Saved entries:

BEGIN

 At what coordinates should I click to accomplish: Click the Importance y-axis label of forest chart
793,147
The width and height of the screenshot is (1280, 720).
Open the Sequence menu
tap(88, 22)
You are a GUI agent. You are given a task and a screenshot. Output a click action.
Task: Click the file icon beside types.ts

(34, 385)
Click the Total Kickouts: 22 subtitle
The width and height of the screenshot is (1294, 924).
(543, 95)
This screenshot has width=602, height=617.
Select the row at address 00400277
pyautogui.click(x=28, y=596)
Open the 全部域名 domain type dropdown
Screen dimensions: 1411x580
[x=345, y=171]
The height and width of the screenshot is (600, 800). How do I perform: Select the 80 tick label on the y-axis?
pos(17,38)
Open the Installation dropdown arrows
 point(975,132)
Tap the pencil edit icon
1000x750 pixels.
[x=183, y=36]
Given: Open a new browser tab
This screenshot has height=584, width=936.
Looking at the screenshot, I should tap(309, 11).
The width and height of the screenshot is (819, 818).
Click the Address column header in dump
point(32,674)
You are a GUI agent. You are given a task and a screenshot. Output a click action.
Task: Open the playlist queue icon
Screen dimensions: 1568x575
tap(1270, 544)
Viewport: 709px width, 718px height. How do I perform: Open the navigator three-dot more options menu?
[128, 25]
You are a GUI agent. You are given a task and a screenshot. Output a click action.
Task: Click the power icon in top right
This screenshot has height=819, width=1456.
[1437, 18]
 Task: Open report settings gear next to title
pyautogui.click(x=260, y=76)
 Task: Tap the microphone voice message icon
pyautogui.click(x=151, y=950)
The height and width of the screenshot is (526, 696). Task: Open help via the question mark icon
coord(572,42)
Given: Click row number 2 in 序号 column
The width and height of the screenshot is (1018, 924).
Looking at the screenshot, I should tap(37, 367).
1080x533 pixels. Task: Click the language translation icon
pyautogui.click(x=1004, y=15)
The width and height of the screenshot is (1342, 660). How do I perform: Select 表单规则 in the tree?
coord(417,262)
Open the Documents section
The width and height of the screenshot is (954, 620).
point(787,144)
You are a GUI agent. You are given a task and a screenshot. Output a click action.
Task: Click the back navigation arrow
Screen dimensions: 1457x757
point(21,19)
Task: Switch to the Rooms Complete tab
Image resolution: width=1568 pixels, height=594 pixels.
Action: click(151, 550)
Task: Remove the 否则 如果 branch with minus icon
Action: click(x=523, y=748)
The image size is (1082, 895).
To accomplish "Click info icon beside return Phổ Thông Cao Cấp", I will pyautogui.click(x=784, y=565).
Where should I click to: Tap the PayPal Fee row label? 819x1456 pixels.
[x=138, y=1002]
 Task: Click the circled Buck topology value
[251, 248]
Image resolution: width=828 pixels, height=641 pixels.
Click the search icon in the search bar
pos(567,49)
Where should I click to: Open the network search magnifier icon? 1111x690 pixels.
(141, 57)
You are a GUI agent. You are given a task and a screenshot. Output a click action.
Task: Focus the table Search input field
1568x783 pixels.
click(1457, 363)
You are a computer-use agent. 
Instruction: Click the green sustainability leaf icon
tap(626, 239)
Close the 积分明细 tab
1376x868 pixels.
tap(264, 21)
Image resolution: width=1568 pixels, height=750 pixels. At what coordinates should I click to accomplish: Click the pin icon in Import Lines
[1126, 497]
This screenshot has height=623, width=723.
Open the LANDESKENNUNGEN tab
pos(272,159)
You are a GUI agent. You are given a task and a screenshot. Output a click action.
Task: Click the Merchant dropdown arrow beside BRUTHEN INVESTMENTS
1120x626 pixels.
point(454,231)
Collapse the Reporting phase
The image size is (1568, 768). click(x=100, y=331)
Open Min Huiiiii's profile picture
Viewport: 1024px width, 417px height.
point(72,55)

END

| Task |
When the line with "Task: Open report" is reached in the data above, begin copying, and stop after the line with "Task: Switch to the Rooms Complete tab"; copy each line exactly, both ends included.

| Reply |
 Task: Open report settings gear next to title
pyautogui.click(x=260, y=76)
 Task: Tap the microphone voice message icon
pyautogui.click(x=151, y=950)
The height and width of the screenshot is (526, 696). Task: Open help via the question mark icon
coord(572,42)
Given: Click row number 2 in 序号 column
The width and height of the screenshot is (1018, 924).
Looking at the screenshot, I should tap(37, 367).
1080x533 pixels. Task: Click the language translation icon
pyautogui.click(x=1004, y=15)
The width and height of the screenshot is (1342, 660). How do I perform: Select 表单规则 in the tree?
coord(417,262)
Open the Documents section
The width and height of the screenshot is (954, 620).
point(787,144)
You are a GUI agent. You are given a task and a screenshot. Output a click action.
Task: Click the back navigation arrow
Screen dimensions: 1457x757
point(21,19)
Task: Switch to the Rooms Complete tab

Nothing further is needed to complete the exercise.